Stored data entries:
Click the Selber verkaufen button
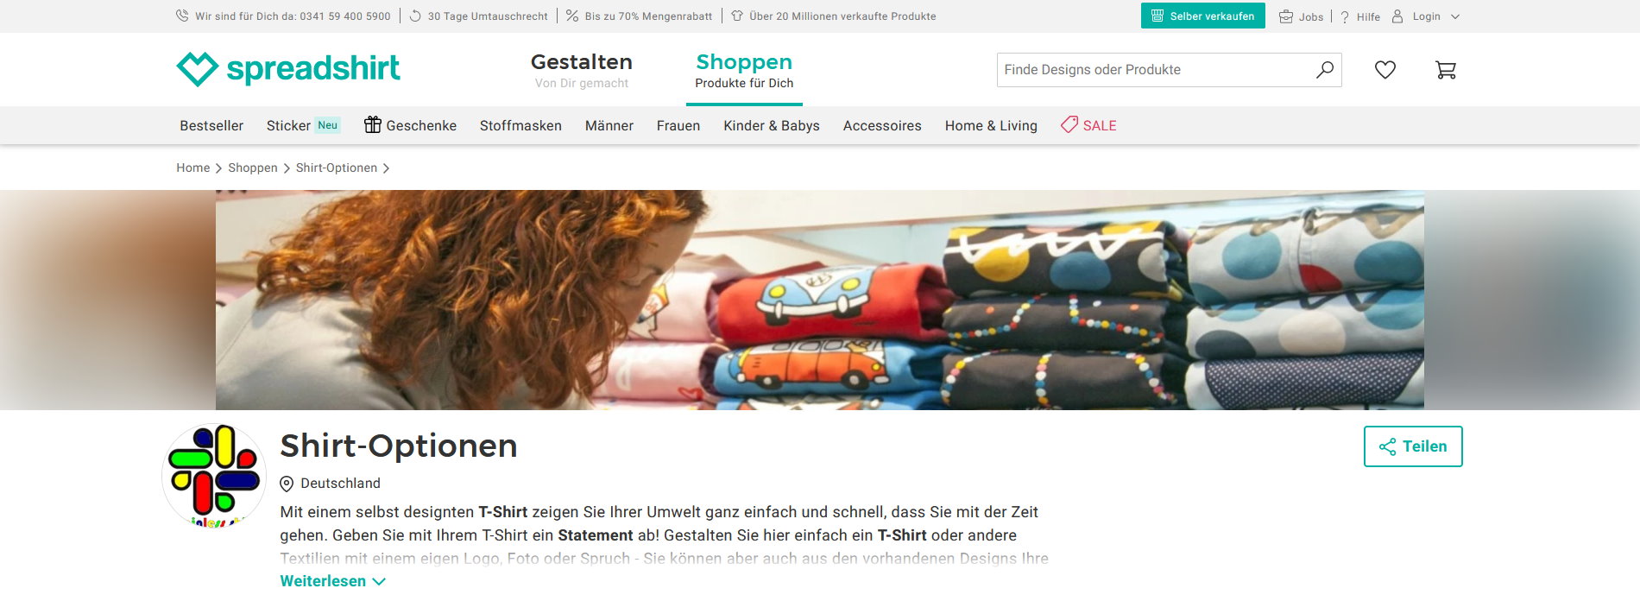The width and height of the screenshot is (1640, 601). [1202, 16]
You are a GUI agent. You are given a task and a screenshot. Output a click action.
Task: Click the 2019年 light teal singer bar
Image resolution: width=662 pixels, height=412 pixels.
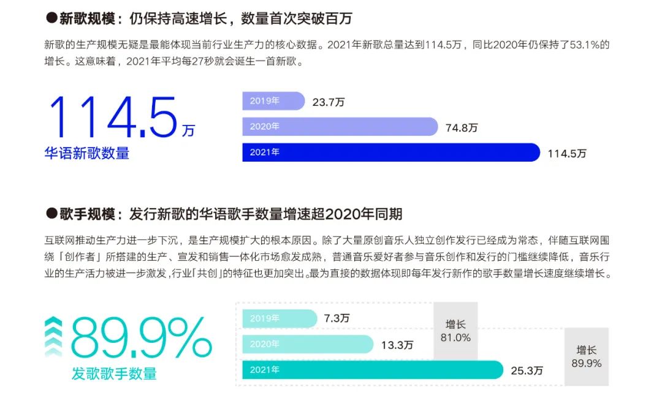coord(280,318)
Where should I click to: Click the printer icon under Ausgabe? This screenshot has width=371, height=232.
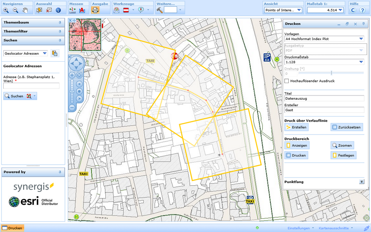point(95,10)
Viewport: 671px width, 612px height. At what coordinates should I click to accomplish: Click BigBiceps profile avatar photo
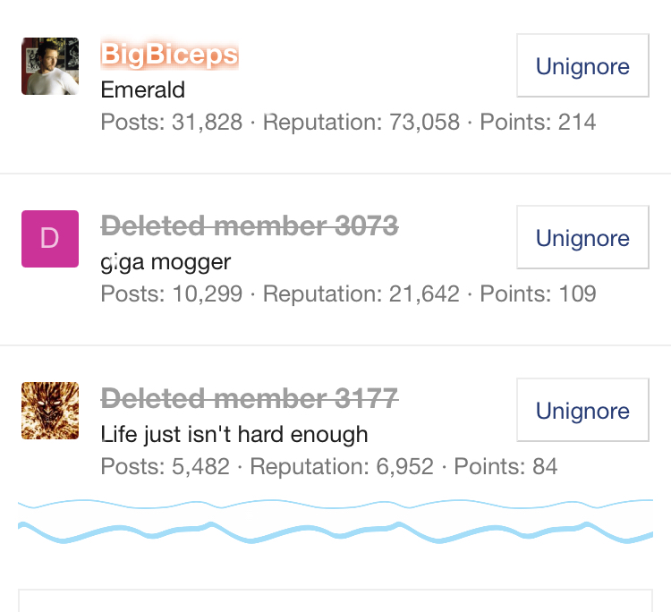(x=50, y=66)
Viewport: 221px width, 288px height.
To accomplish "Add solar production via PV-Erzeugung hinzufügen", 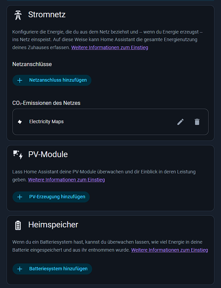I will [51, 197].
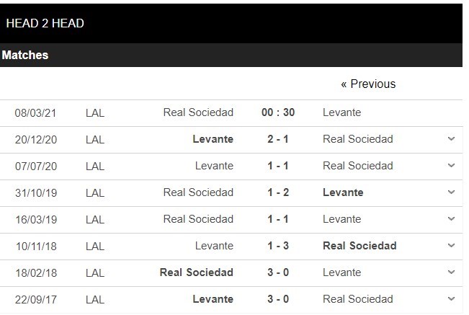Click the 1 - 2 score from 31/10/19
Viewport: 469px width, 315px height.
pyautogui.click(x=278, y=192)
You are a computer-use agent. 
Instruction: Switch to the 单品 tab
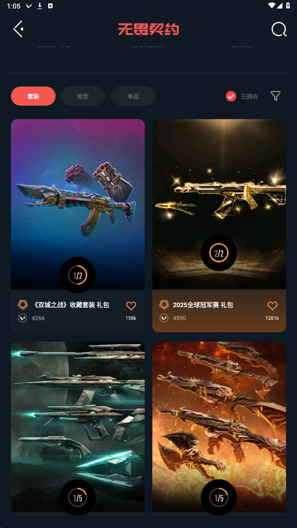tap(133, 96)
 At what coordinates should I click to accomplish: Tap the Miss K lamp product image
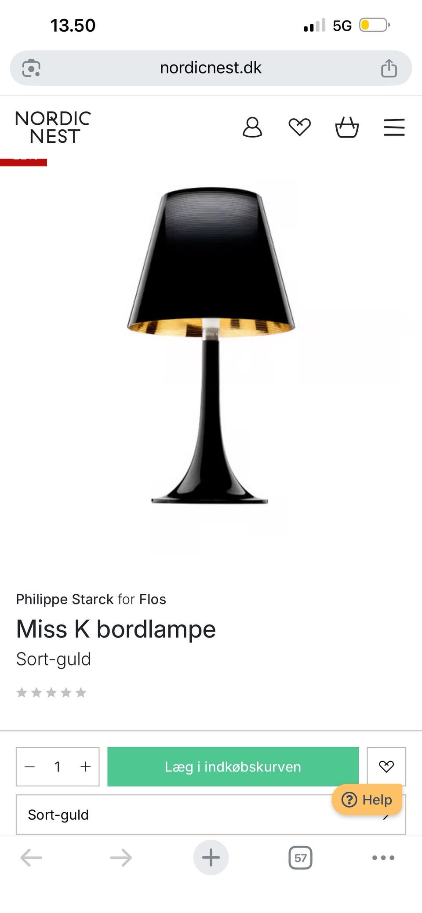coord(211,345)
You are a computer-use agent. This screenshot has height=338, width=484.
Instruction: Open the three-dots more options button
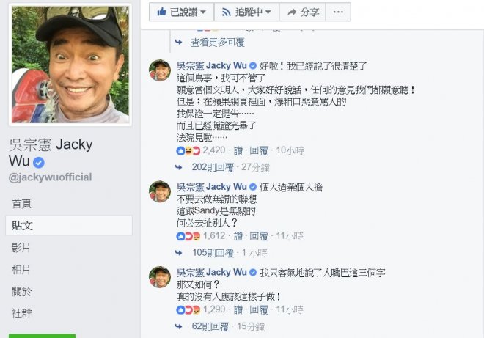click(x=338, y=12)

* Task directions
The answer must consist of the line containing "At what coordinates should I click to accomplish: Tap" and every line after it through the end of the records, retyped exactly, with all pictures left out.

* Written answer
 At what coordinates should I click to accomplish: Tap the Miss K lamp product image
coord(211,345)
You are a computer-use agent. This screenshot has height=338, width=484.
Instruction: Open the three-dots more options button
click(x=338, y=12)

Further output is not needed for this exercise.